Breakthrough Advances Sodium-Based Battery Design
By stabilizing a metastable form of sodium solid electrolyte, a new technique creates all-solid-state sodium batteries that retain performance down to subzero temperatures.
All-solid-state batteries are safe, powerful ways to power EVs and electronics and store electricity from the energy grid, but the lithium used to build them is rare, expensive, and can be environmentally devastating to extract. Sodium is an inexpensive, plentiful, less-destructive alternative, but the all-solid-state batteries they create currently don’t work as well at room temperature.

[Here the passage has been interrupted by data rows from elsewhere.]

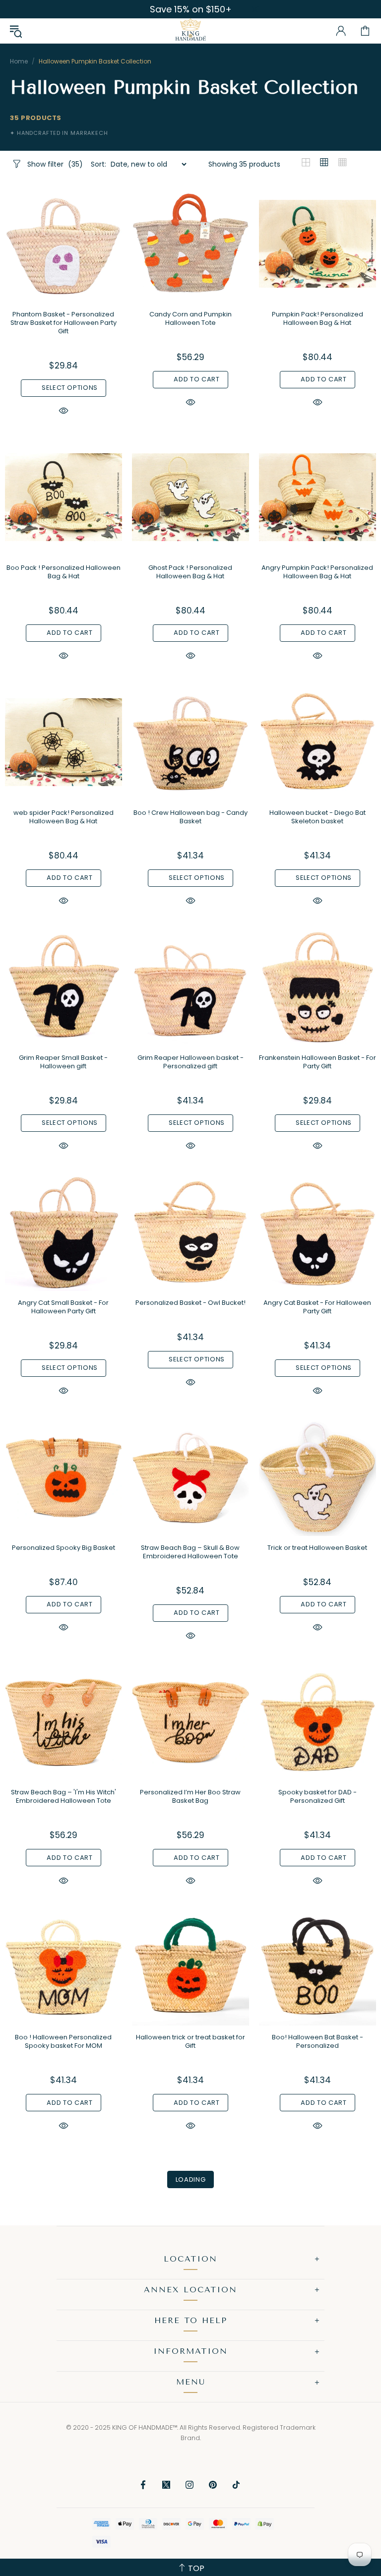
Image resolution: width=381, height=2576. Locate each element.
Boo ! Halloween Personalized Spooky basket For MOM (63, 2041)
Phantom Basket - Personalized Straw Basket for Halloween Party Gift (63, 322)
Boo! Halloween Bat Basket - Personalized (317, 2041)
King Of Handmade (190, 31)
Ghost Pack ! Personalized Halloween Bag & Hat (190, 571)
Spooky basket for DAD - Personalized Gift (317, 1796)
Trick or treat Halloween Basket (317, 1547)
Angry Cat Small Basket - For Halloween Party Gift (63, 1306)
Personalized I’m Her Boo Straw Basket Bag (190, 1796)
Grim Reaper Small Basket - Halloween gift (63, 1061)
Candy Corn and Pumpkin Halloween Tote (190, 318)
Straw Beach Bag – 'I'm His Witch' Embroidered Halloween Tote (63, 1796)
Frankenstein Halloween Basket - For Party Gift (317, 1061)
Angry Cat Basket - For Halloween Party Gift (317, 1306)
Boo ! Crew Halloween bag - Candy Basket (190, 816)
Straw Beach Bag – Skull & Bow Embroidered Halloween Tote (190, 1551)
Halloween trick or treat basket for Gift (190, 2041)
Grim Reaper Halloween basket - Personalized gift (190, 1061)
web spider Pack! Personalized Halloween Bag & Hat (63, 816)
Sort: (98, 164)
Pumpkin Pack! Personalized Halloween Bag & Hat (317, 318)
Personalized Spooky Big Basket (63, 1547)
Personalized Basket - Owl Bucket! (190, 1302)
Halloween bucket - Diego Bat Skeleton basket (317, 816)
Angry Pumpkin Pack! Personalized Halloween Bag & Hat (317, 571)
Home (19, 61)
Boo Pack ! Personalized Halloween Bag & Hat (63, 571)
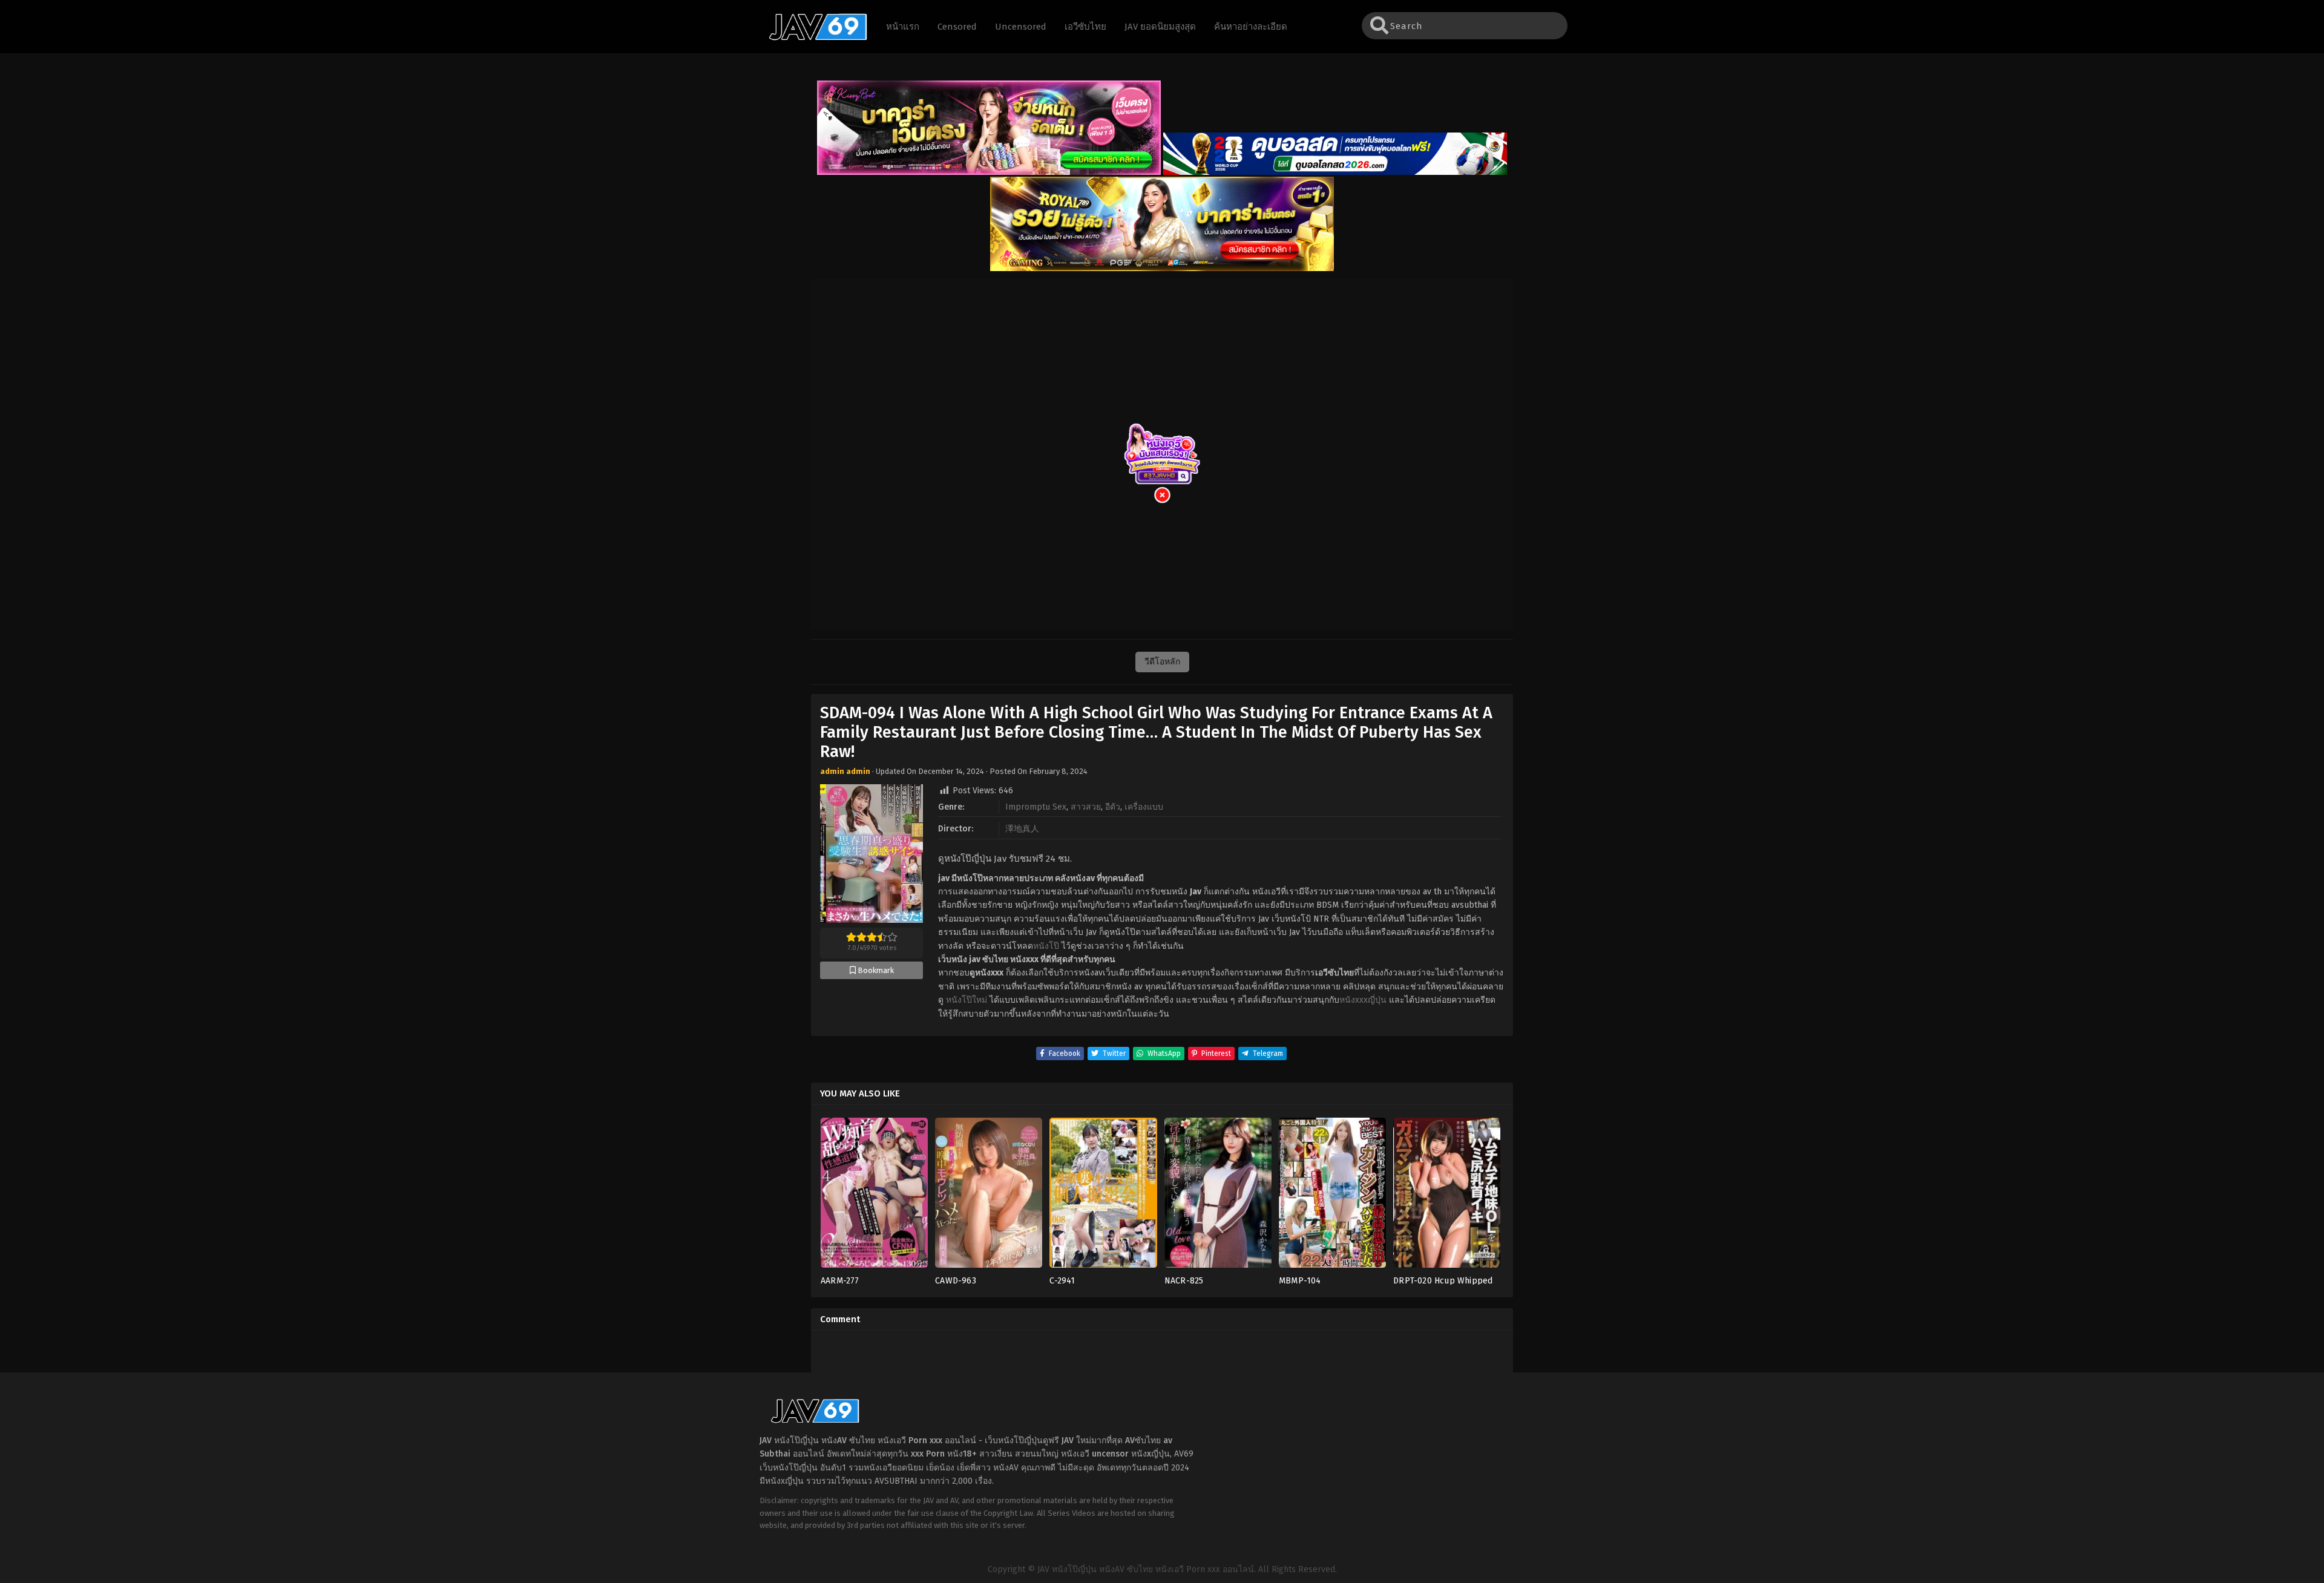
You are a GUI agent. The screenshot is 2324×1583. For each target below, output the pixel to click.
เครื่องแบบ (1143, 807)
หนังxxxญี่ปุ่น (1363, 1000)
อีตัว (1112, 807)
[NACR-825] (1218, 1197)
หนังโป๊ (1046, 946)
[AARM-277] (874, 1197)
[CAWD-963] (988, 1197)
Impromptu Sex (1035, 807)
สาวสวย (1086, 807)
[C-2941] (1103, 1197)
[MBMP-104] (1332, 1197)
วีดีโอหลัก (1162, 662)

“It’s not a matter of sodium versus lithium. We need both. When we think about tomorrow’s energy storage solutions, we should imagine the same gigafactory can produce products based on both lithium and sodium chemistries,” said Y. Shirley Meng, Liew Family Professor in Molecular Engineering at the UChicago Pritzker School of Molecular Engineering (UChicago PME). “This new research gets us closer to that ultimate goal while advancing basic science along the way.”
A paper from Meng’s lab, published this week in Joule, helps rectify that problem. Their research raises the benchmark for sodium-based all-solid-state batteries, demonstrating thick cathodes that retain performance at room temperature down to subzero conditions.
The research helps put sodium on a more equal playing field with lithium for electrochemical performance, said first author Sam Oh of the A*STAR Institute of Materials Research and Engineering in Singapore, a visiting scholar at Meng’s Laboratory for Energy Storage and Conversion during the research.
How they accomplished that goal represents an advance in pure science. “The breakthrough that we have is that we are actually stabilizing a metastable structure that has not been reported,” Oh said. “This metastable structure of sodium hydridoborate has a very high ionic conductivity, at least one order of magnitude higher than the one reported in the literature, and three to four orders of magnitude higher than the precursor itself.”
The team heated a metastable form of sodium hydridoborate up to the point it starts to crystalize, then rapidly cooled it to kinetically stabilize the crystal structure. It’s a well-established technique, but one that has not previously been applied to solid electrolytes, Oh said.
That familiarity could, down the road, help turn this lab innovation into a real-world product. “Since this technique is established, we are better able to scale up in future,” Oh said. “If you are proposing something new or if there’s a need to change or establish processes, then industry will be more reluctant to accept it.”
Pairing that metastable phase with an O3-type cathode that has been coated with a chloride-based solid electrolyte can create thick, high-areal-loading cathodes that puts this new design beyond previous sodium batteries. Unlike design strategies with a thin cathode, this thick cathode would pack less of the inactive materials and more cathode ‘meat.’ “The thicker the cathode is, the theoretical energy density of the battery — the amount of energy being held within a specific area — improves,” Oh said.
The current research advances sodium as a viable alternative for batteries, a vital step to combat the rarity and environmental damage of lithium. It’s one of many steps ahead.